[The Nicks Fix]

BBC Radio 2 - Rumours
Wednesday, 11 November at 10 pm British time

On November 11th, BBC Radio 2 in the U.K broadcast a radio show called Rumours. Here is the transcript of that broadcast (thanks to Lynn Hargreaves).


Hi, I'm Rick Wakeman (of Yes). Welcome to another Radio 2 Classic Album.

Today, we hear about one of the most successful records of all time - Fleetwood Mac's Rumours.

Plays snippet of You Make Loving Fun.

Mick Fleetwood: Hello there, I'm Mick Fleetwood and I play drums. It was hell but we knew that something was horribly right although everything else in our lives was horribly wrong, and through that whole thing came some great music.

Snippet of Go Your Own Way.

John McVie: Hi, I'm John McVie. I play bass in Fleetwood Mac. We just entered a time slot with the right band, the right sound at the right time ... and as was to prove with the Rumours thing ... the right drama!

Snippet of I Don't Want To Know.

Stevie Nicks: Hi, I'm Stevie Nicks, and I sing with Fleetwood Mac. It was difficult but because the songs were so good, you know, it's like when you have something great to work on, you can really lose your emotional problems. For a while, you do forget!

Snippet of The Chain.

Lindsey Buckingham: Hi, I'm Lindsey Buckingham and I play guitar. This kind of unexplainable chemistry from these five very unlikely people who were so diverse and somehow were still working together as a fivesome, which from the outside looking in must have been very intriguing. This musical soap opera, if you will, which was on vinyl.

RW: Fleetwood Mac's Rumours, released in February 1977, was recorded under extraordinary circumstances. Twenty years on, it's officially the most successful rock album recorded by a band, selling 25 million copies worldwide, and in the process, Rumours defined adult orientated rock.

Fleetwood Mac have changed beyond recognition since they began in 1967 as part of the British R & B boom. In the following ten years, they enjoyed UK hit singles, a string of successful albums, thanks to the talents of Peter Green, but in 1970, he had a nervous breakdown. After his departure, the band members came and went until 1975 when Fleetwood Mac re-emerged with their tenth personnel line-up. Mick Fleetwood and John McVie were still there and so was Christine McVie, but the group had moved to California where they discovered the two new recruits that were to drastically change the group's sound and fortune. Stevie Nicks and Lindsey Buckingham's hiring began in a Los Angeles shopping mall.
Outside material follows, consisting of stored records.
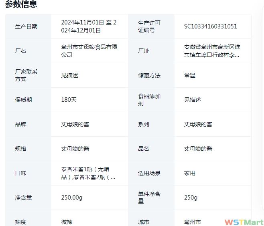Click the 参数信息 section heading
Image resolution: width=264 pixels, height=226 pixels.
pyautogui.click(x=21, y=4)
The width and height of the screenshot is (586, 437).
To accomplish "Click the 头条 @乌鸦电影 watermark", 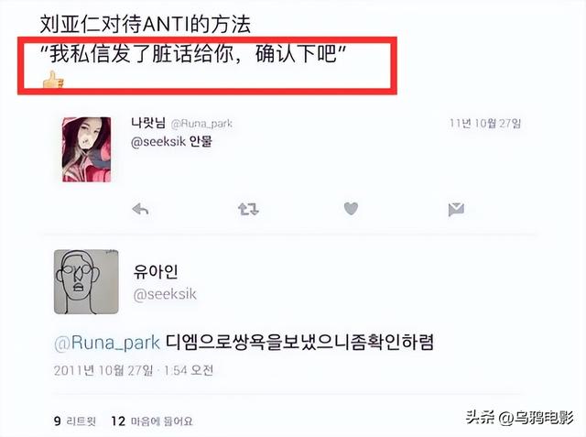I will (x=519, y=417).
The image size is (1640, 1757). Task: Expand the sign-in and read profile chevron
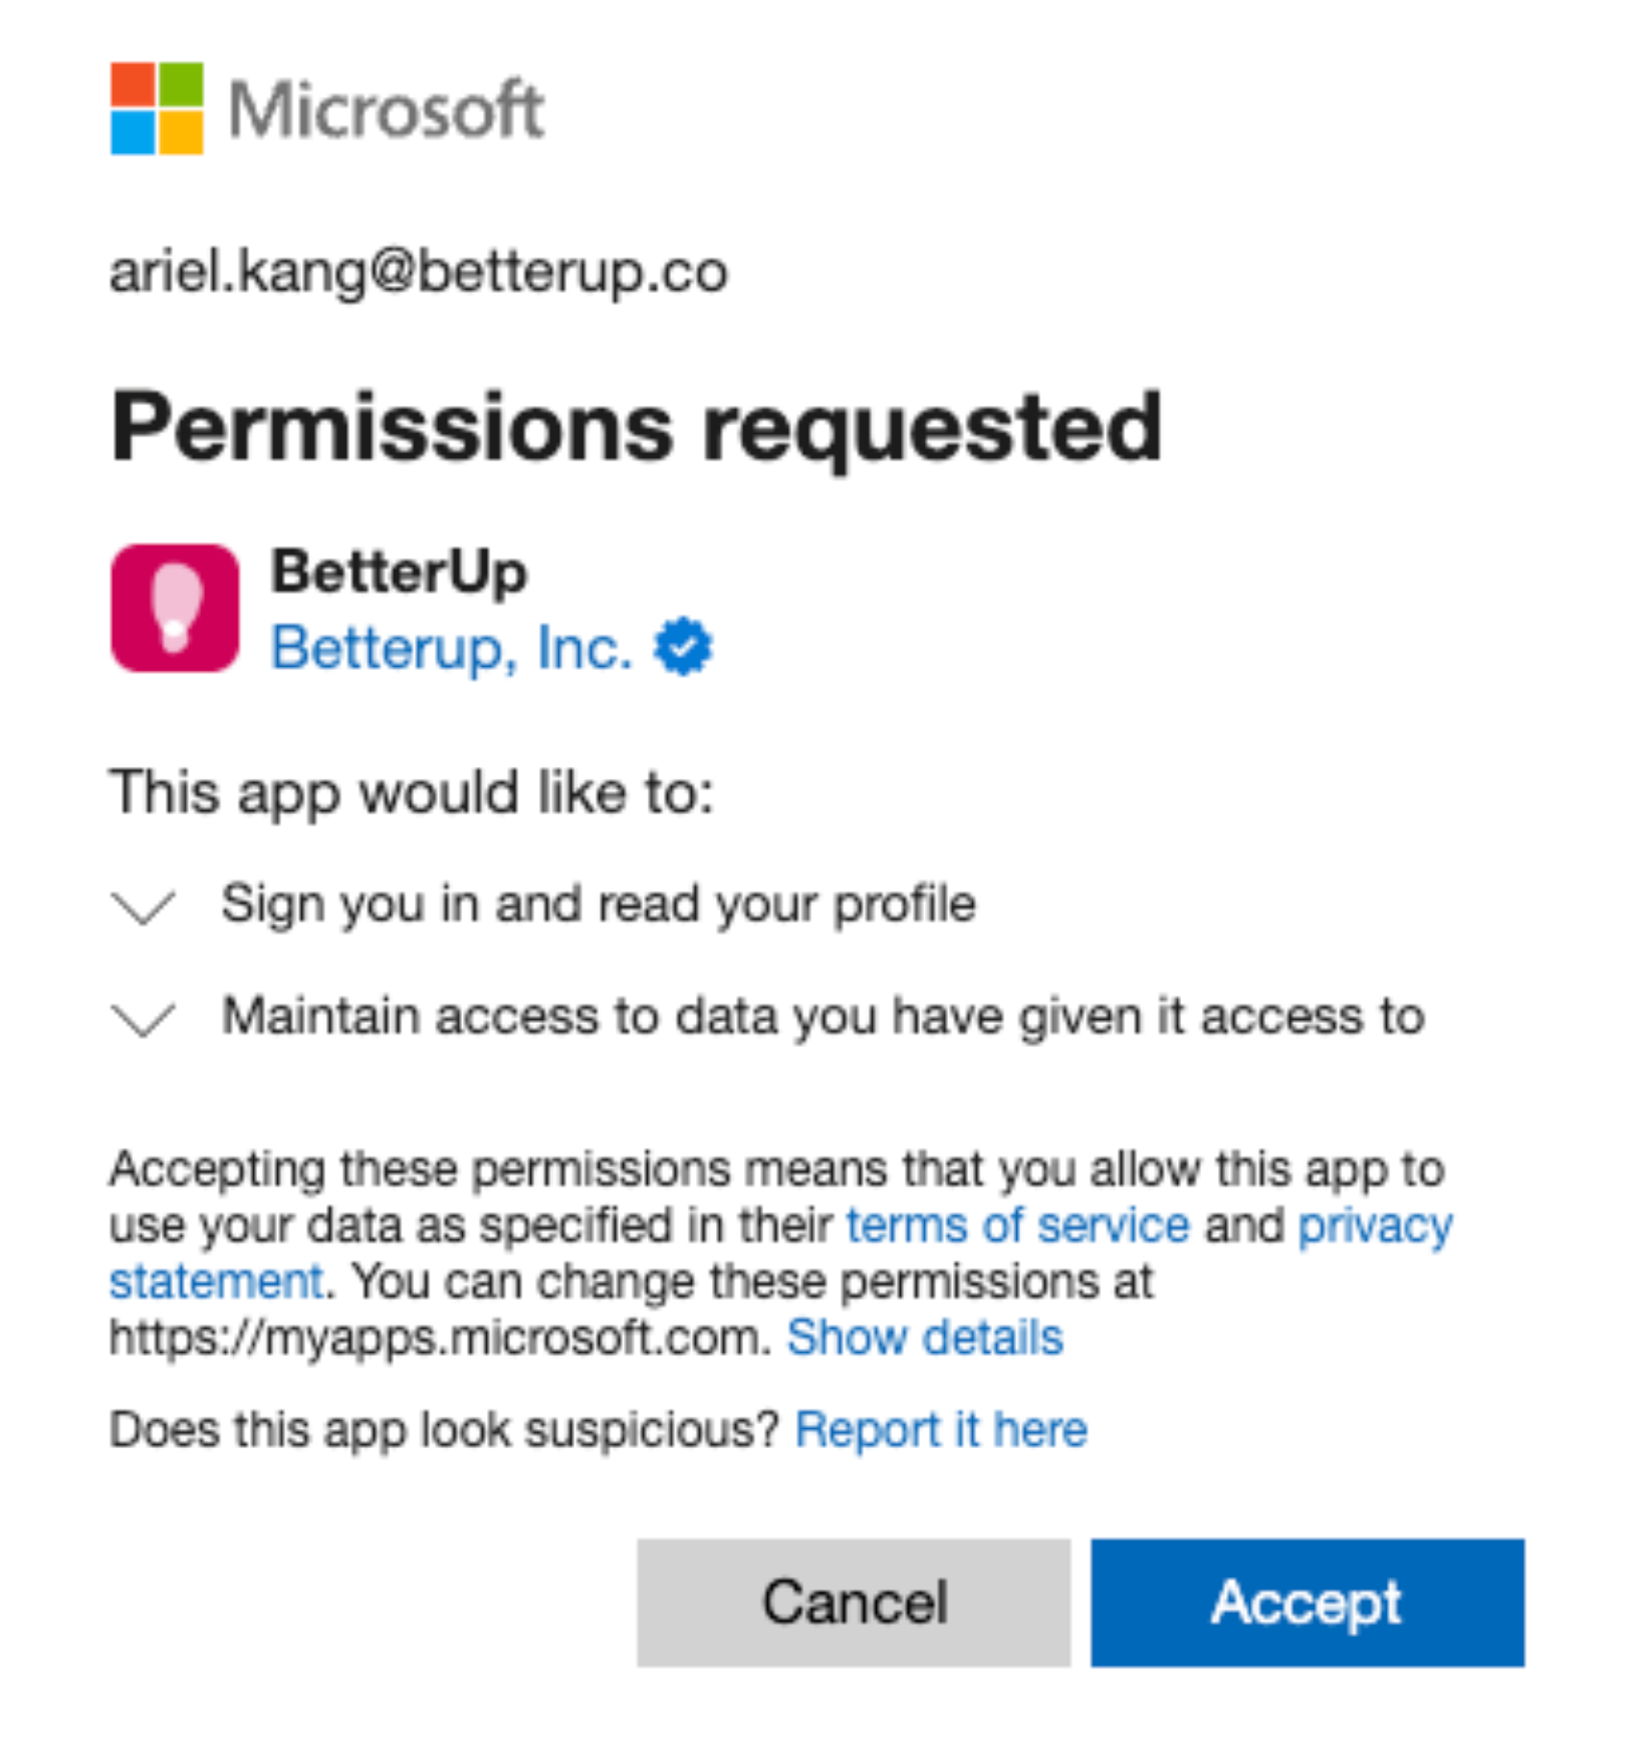(x=143, y=906)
MF: I was standing in a supermarket. A young chap came up, who I had vaguely met before, who said "oh, I'm representing a studio in the Valley called Sound City, what are you doing?" I said, "well, actually, during this break I'm back in LA to find a studio and cost it out." And hey presto, he said, "well, why don't you come with me, come and look at the studio?" And I did! I drove over to Sound City, which is in the Valley, walked into the studio and met Keith Olsen. Keith played a tape which was the Buckingham Nicks album, just as a demo, and said, "well, this was recorded in the studio." I remember instantly going, "hmmm .... that sounds good." I made a call the next day to Keith and said, "you know that tape you were playing ..." It turned out, of course, to be Stevie and Lindsey. There was no audition, no nothing. I told Chris and John, "I think these two guys are incredibly talented." It was like a magic synchronicity to it, how they joined Fleetwood Mac.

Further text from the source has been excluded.